Struggles with Anxiety

My first exposure to acupuncture was for anxiety – depression, too, bound up with it, but anxiety was always the bigger threat for me personally. I had tried different medications, with short-term relief but without any particular long-term solution. The particulars of my experience with anxiety were not worse, nor much better, than many. But I had read that acupuncture could help, and so I decided to give it a try. And it did help, more than I expected. It wasn’t a miracle cure, but things that are to last rarely are. I took up meditation and I still maintain that practice diligently. I changed a great deal about my life, to find a different way to live. And I still do have my own struggle with anxiety even today. But acupuncture helped me find an experience of myself, in my body and in my thoughts, that was not overwhelmed by anxiety. The urgency of the anxiety and depression no longer leaves me stranded and alone, crippled emotionally and unable to reach out for help. Acupuncture helped me see my anxiety as a message about what was going on for me, deeply, beneath distraction and chaos, and turn it into a reminder to check in with my body, with my moment-to-moment experience. Acupuncture helped me find my anxiety and its intense and unmanageable waves to be invitations to look closely at what was really happening for me, and helped give me tools to simply be with those chaotic waves, rather than resist them and feel constantly as if drowning. I have heard patients describe in very similar words their experience of acupuncture for other chronic mood dysfunction as well, and have clinically seen the results of lives changed for the better, toward greater freedom and peace.

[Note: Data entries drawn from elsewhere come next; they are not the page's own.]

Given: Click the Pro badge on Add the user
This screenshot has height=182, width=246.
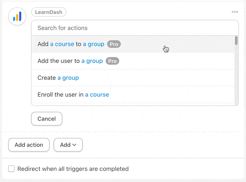Looking at the screenshot, I should [112, 61].
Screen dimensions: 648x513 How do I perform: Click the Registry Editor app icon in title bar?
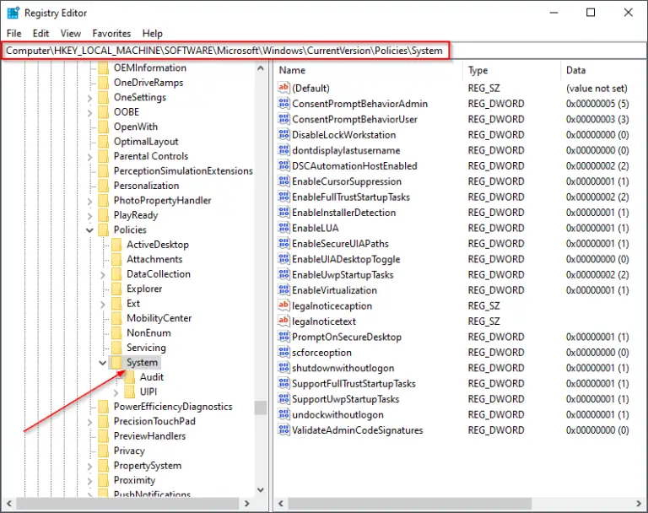click(13, 13)
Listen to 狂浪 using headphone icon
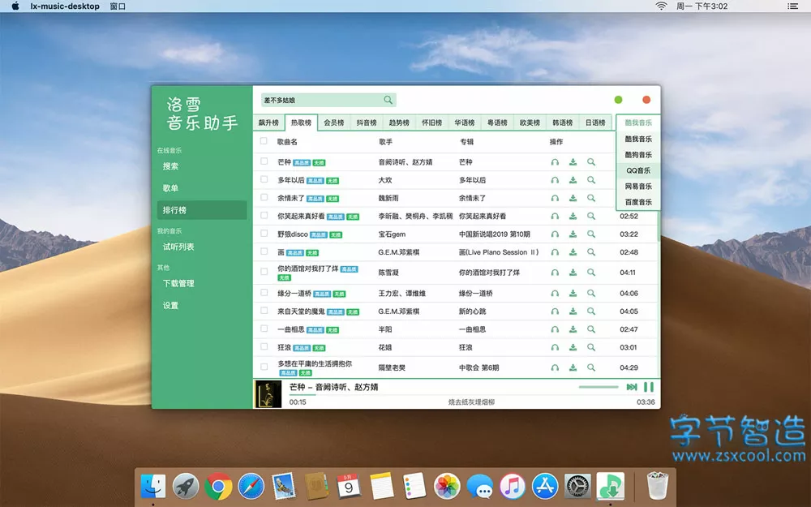 tap(555, 347)

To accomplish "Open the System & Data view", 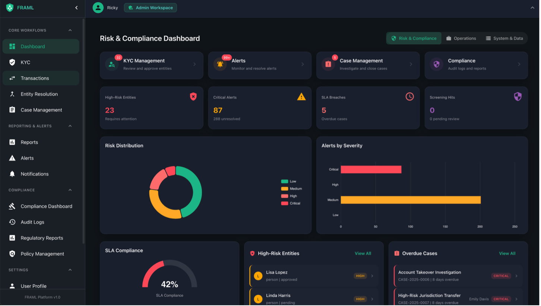I will tap(504, 38).
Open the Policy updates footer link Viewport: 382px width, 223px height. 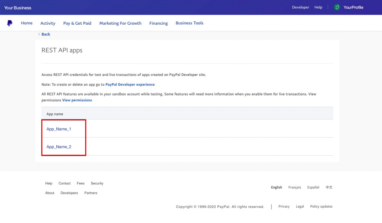pyautogui.click(x=321, y=207)
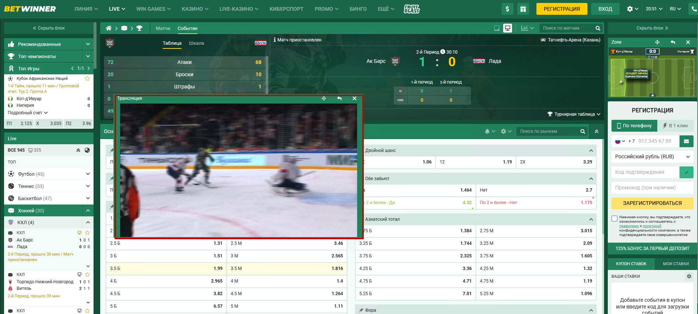Open the Fruit Blast game icon
This screenshot has width=698, height=314.
tap(411, 9)
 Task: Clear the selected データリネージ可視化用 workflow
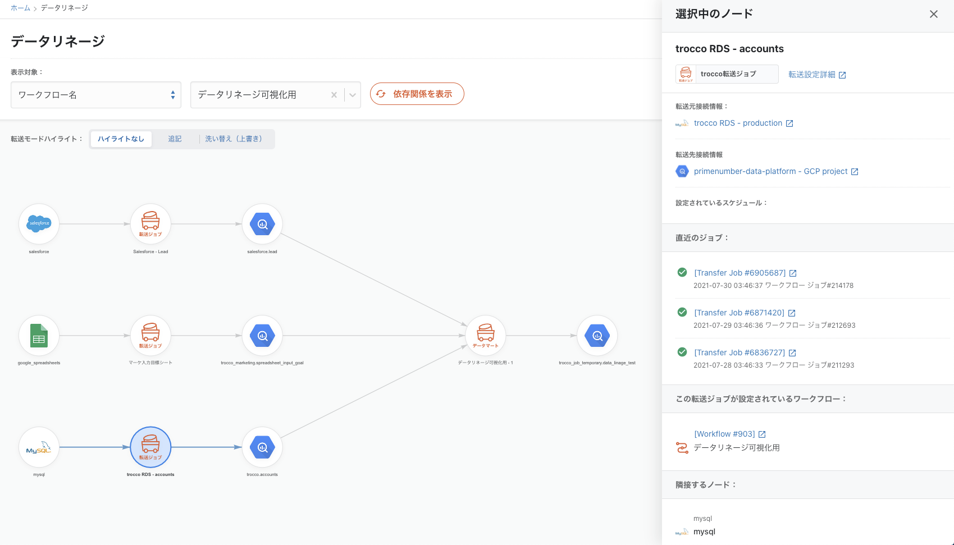pyautogui.click(x=334, y=95)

Acupuncture, Anxiety, and Depression

Acupuncture shifts one’s perception, one’s capacity to experience themselves in a different way, in a way that does not involve at every moment the incessant and unrelenting pressure of anxiety and depression. Acupuncture and herbs over time shift one’s experience of stress, of anxiety, of depression and other similar chronic mood dysfunctions, so that there is an opportunity to be in one’s body, at peace and without fear and distress. Initially this experience may last an evening, even on into the next day, and eventually for weeks and longer. It has been both my personal and clinical experience that over time these effects last longer after an acupuncture session, and as the body becomes more familiar with the sensation of not being constantly distressed, it is able to begin to regulate itself toward stability more and more on its own. As we will likely talk about together during an appointment, I highly recommend taking up a daily meditation or contemplative practice of some kind, simultaneous with treatment. As my tradition of training states, acupuncture engenders awareness. Meditation or contemplative techniques enhance this efficacy, such that the mind and body both together begin to wake up to the possibility of living another way, of being in the world a different way. We can learn to let go of the constant clenched jaw, the twisted guts, the hunched shoulders and neck, and in turn the thoughts that generate these physical responses stop being reciprocally generated by them in their previously relentless and self-perpetuating cycle. As our bodies learn to relax, as our thoughts begin to soften and not drive us, we find that we are more free in little things – in movement, in a breath, in a spontaneous moment of laughter with a friend. And this freedom begins to permeate out and through, until we find ourselves able to live, in each moment, more fully, more freely, and without fear.